→ Assigned task: Only the lines below from the one containing "Apply the red font color swatch" through the last line should be set down, exactly as written and with no pictures.

[Start of Attachment]

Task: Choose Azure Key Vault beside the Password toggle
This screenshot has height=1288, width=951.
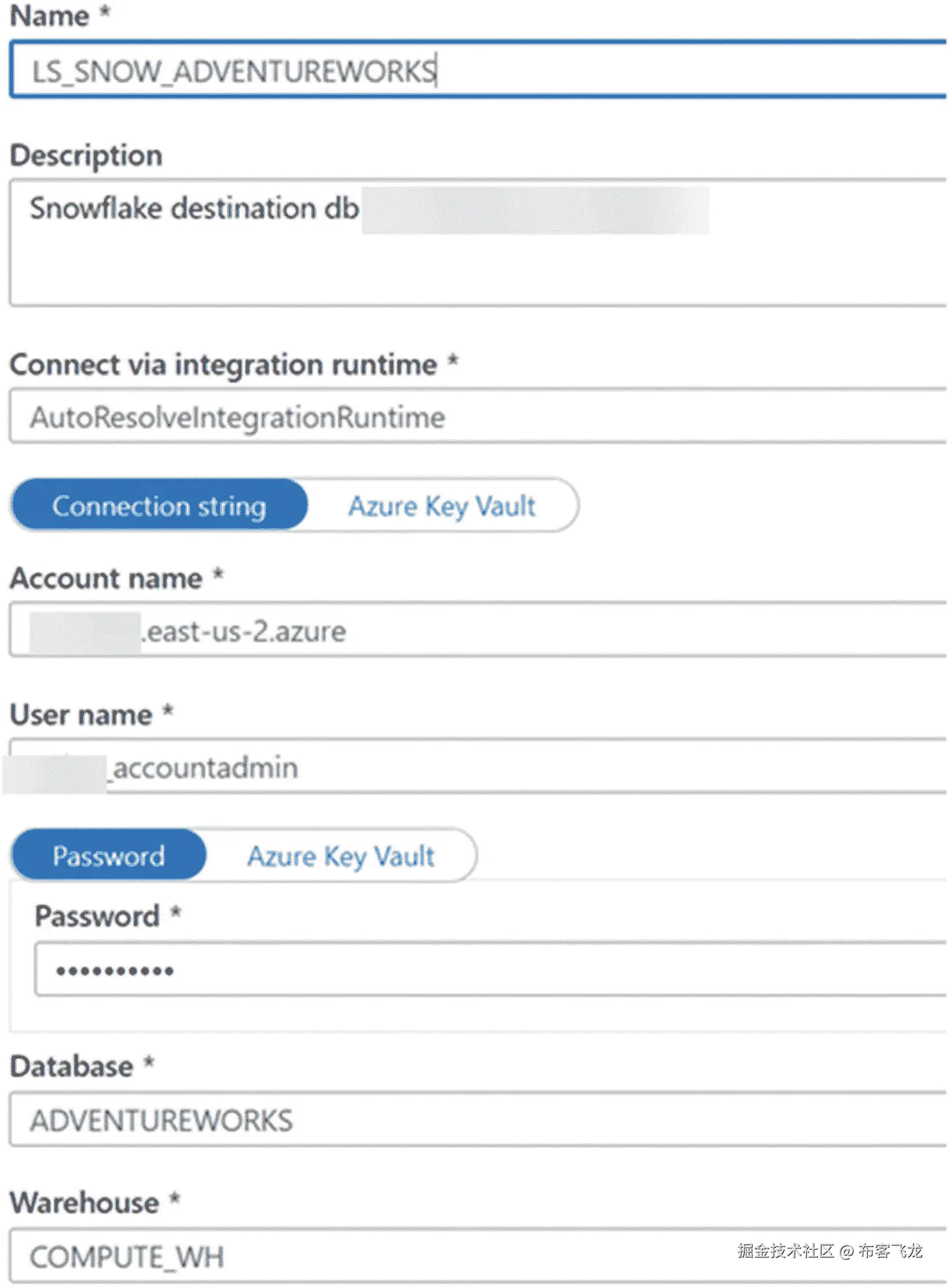Action: coord(341,855)
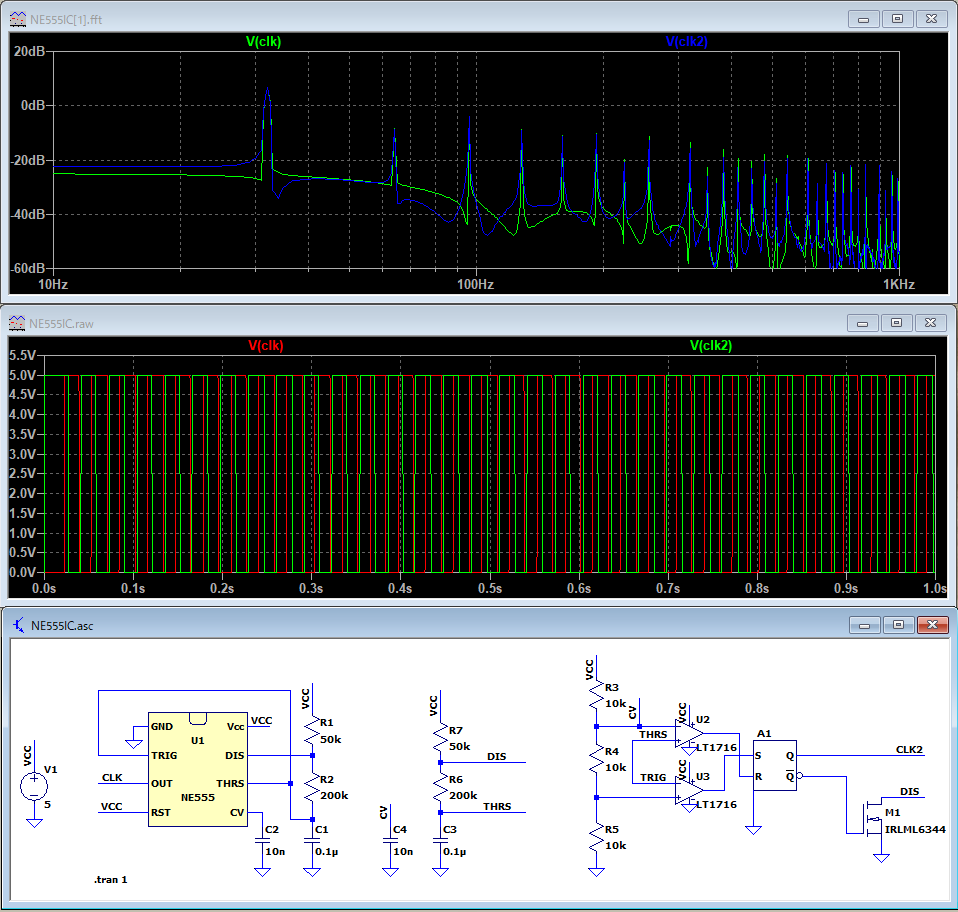The height and width of the screenshot is (912, 958).
Task: Click the CLK2 net label in schematic
Action: (x=907, y=749)
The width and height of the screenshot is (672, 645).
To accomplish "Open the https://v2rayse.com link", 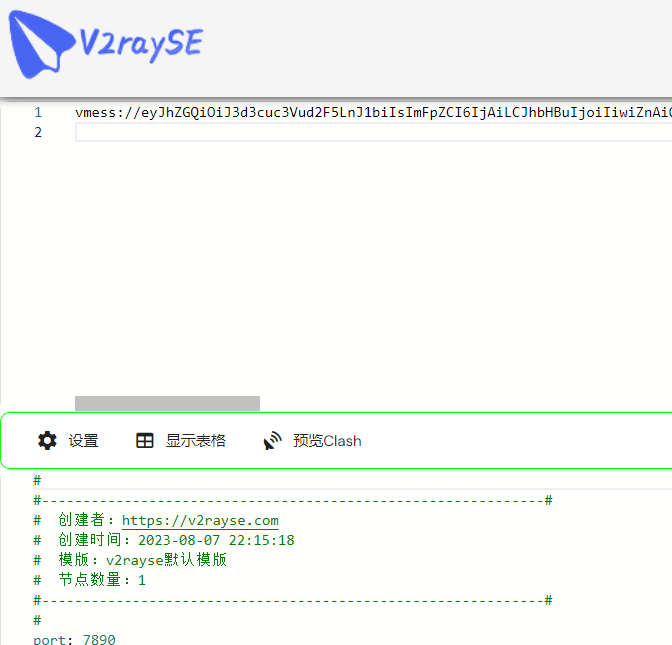I will [x=200, y=520].
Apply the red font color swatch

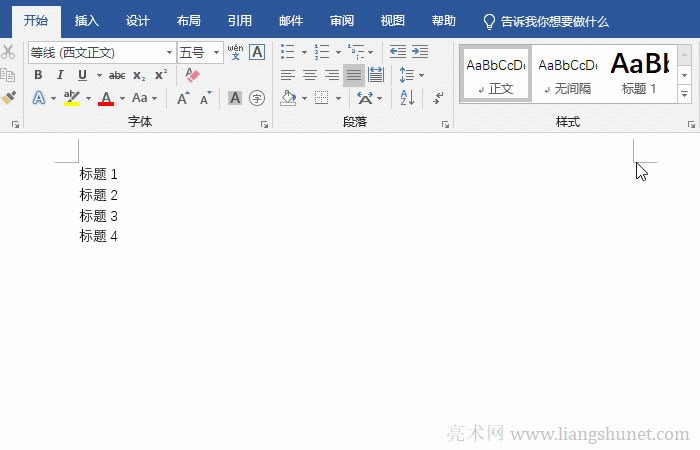(x=106, y=98)
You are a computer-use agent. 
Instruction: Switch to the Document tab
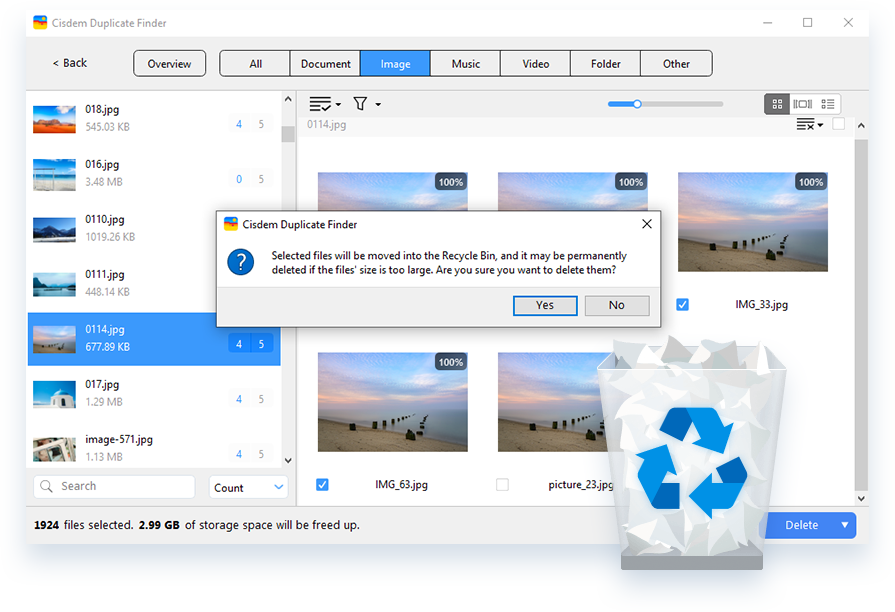pos(326,64)
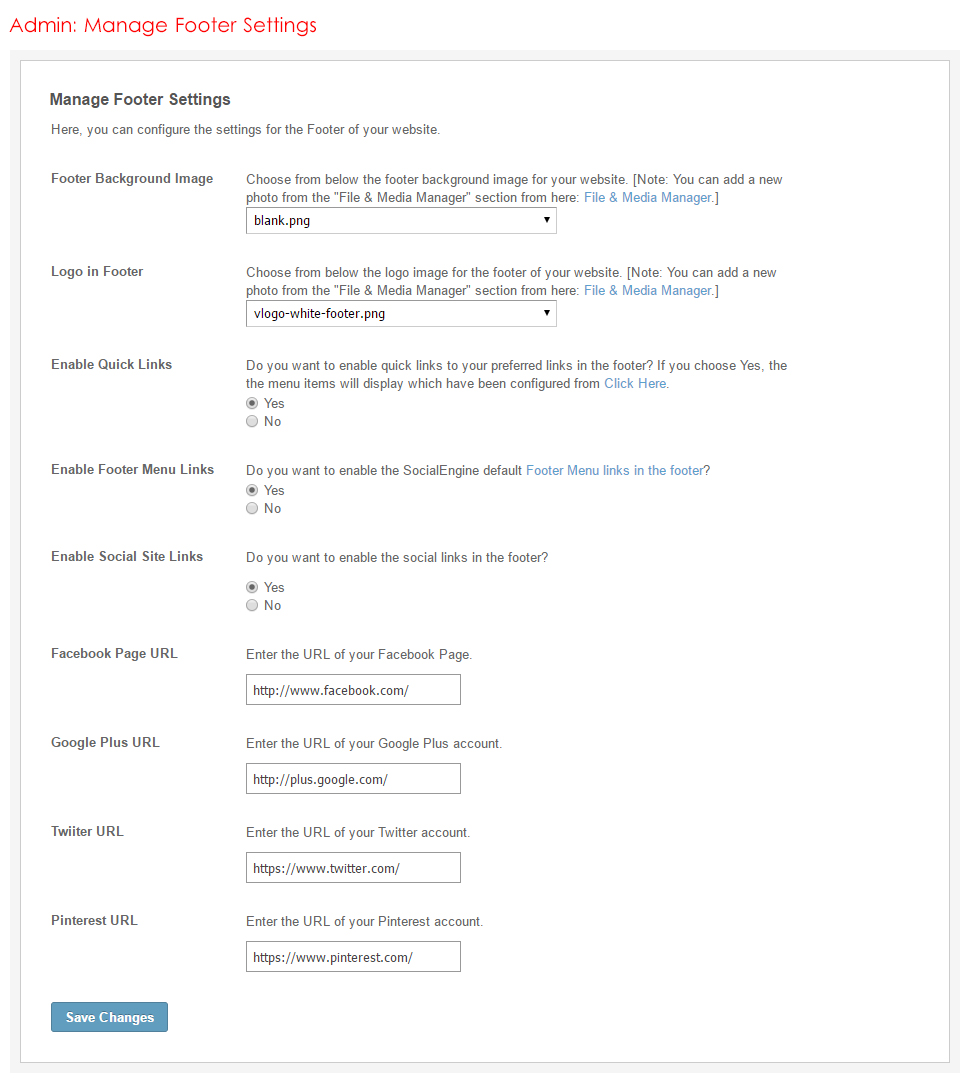This screenshot has height=1082, width=968.
Task: Choose No for Enable Footer Menu Links
Action: 252,509
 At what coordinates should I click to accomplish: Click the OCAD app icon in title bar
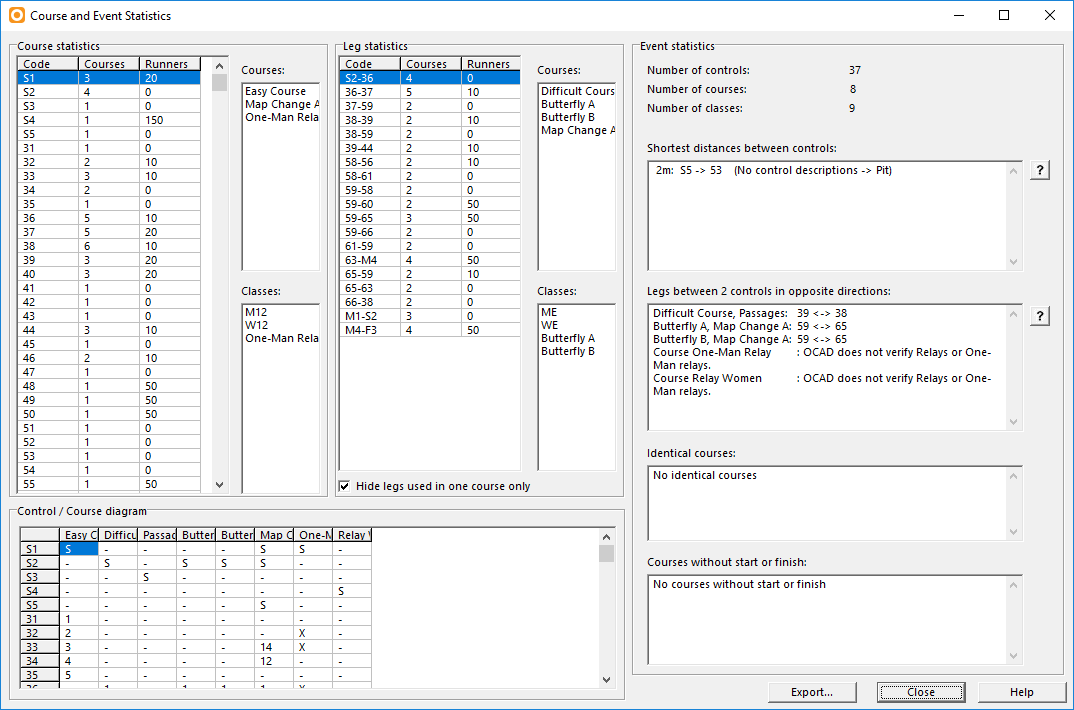(x=17, y=15)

[End of Attachment]

→ Reply:
Apply the red font color swatch

(x=106, y=98)
You are a computer-use agent. 
Instruction: Switch to the Document tab
pos(326,64)
This screenshot has height=1082, width=968.
Task: Choose No for Enable Footer Menu Links
Action: 252,509
 At what coordinates should I click to accomplish: Click the OCAD app icon in title bar
(x=17, y=15)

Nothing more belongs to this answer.